Sunday, October 16, 2005

Do You Want to Know a Secret?

I am so insanely selfish and jealous, and I hate myself for it sometimes. Whenever I hear that one of my guy friends is going on a date or has a girlfriend or something, I'm very bothered by it...even if the guy isn't someone I'm attracted to or anything like that. Last night at The Odd Couple (which was hilarious, by the way; I could not stop laughing), Sarah and Nina told us that Kelsey couldn't come because she was on a date with Patrick. Patrick is annoying, womanizing, and pretty unattractive...but these last few weeks especially, he and I have been talking a lot and he's been really nice to me and stuff, and so I got all weird when I heard that he was dating Kelsey. (If they even are...for all I know it's nothing.) Right before the play, I'd been watching the Notre Dame-USC football game with my grandpa, and it was really exciting, so I couldn't wait to see Patrick and talk to him, since I know he's a Notre Dame fan and all into sports and stuff; and then, ironically, I heard that news. The thing is, if Patrick asked me out, I'd probably say no. I don't "like" him. But I can't stand the thought of him dating another girl. And this is why I hate myself.

Hey, note to everyone who goes to Auburn: don't ask me about the newspaper. Just don't. I have all this responsibility on my head, and there are a lot of factors beyond my control that have delayed the newspaper coming out. It causes me a lot of stress, and I don't want to talk about it. You don't have to worry about it, especially if you've asked in the past, but just don't bring it up.

Other than those stress-inducing factors in my life right now (oh, plus college apps), things have been nice lately. The word is that Mr. Keyzer will be arriving on Monday to replace Mr. Weber as the physics teacher. I'm still mad about that whole situation, but not at Mr. Keyzer; he's a really nice guy, from everything I've heard. I'm a little worried that I'll actually have to start doing my physics homework now, and things are starting to get harder. I may have to ask Joe for help; he's in my class, and he seems to really understand everything. Maybe I can offer a trade: I'll help him with his word paper (second time around for him) if he helps me with physics.

Freshman year, both Sonya and I read The Perks of Being a Wallflower.
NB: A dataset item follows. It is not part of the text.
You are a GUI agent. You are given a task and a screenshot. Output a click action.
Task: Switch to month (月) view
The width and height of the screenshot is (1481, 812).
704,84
It's kind of a subversively popular book among high school kids, about this kind of awkward kid, Charlie, who makes friends and learns to "participate" in life when he makes a bunch of new friends at high school. Probably the best part is when Charlie is riding in a truck with his friends Sam and Patrick, and a good song comes on the radio, and they're coming into the city, and Charlie says that he feels infinite. Sonya asked me if I'd ever felt infinite, and I told her about a time when I was walking through the halls on a Friday afternoon just after school had ended, and I saw a bunch of people I knew, and they smiled at me, and I saw Joe and Eric fooling around by the pop machines, being their usual dorky selves, and I just felt very happy and fitting in with everything..."like a cog in something turning," to quote Joni Mitchell.
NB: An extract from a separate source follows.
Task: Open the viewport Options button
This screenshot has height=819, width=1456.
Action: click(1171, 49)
Anyway, I think I had another infinite moment the other day in psychology. We were doing a group project, and I was working with Aashesh, Alex, and Joe. Aashesh kept making me laugh by being typically neurotic, and Alex and Joe were imitating these kids that were running by outside for gym. Mr. McCoy plays good music all the time, like modern and nineties pop/rock. We were all sitting there, discussing nature vs. nurture, which was the project, and the people in the group, including me for once, were being really articulate and having great ideas. I think it was the first time I really realized that, in spite of being horribly lazy and in spite of having a space cadet persona, Joe really is a smart kid. Now it makes me sad that he doesn't apply himself more, but at the time I was just amazed by the words coming from his mouth, which is commonly seen hanging slackly open when the teacher is lecturing. And then this song came on, which I don't know the name of but which is in Garden State and which is the main reason I want the Garden State soundtrack. We were just sitting there in the sun, having a great conversation and listening to a great song, and I think I felt infinite.

I also asked Alex about the song and he said it was by Coldplay. My dad has a couple of Coldplay CDs, so I listened to one, found the song, burned a copy of the CD for myself, and now have the song for myself, to listen to and enjoy over and over. It makes me happy.

1 Comments:

Anonymous Anonymous said...

So if you're facing a lot of stress with the newspaper thing, we can help you. You can talk about it with your friends and maybe you'll feel better and less stressed.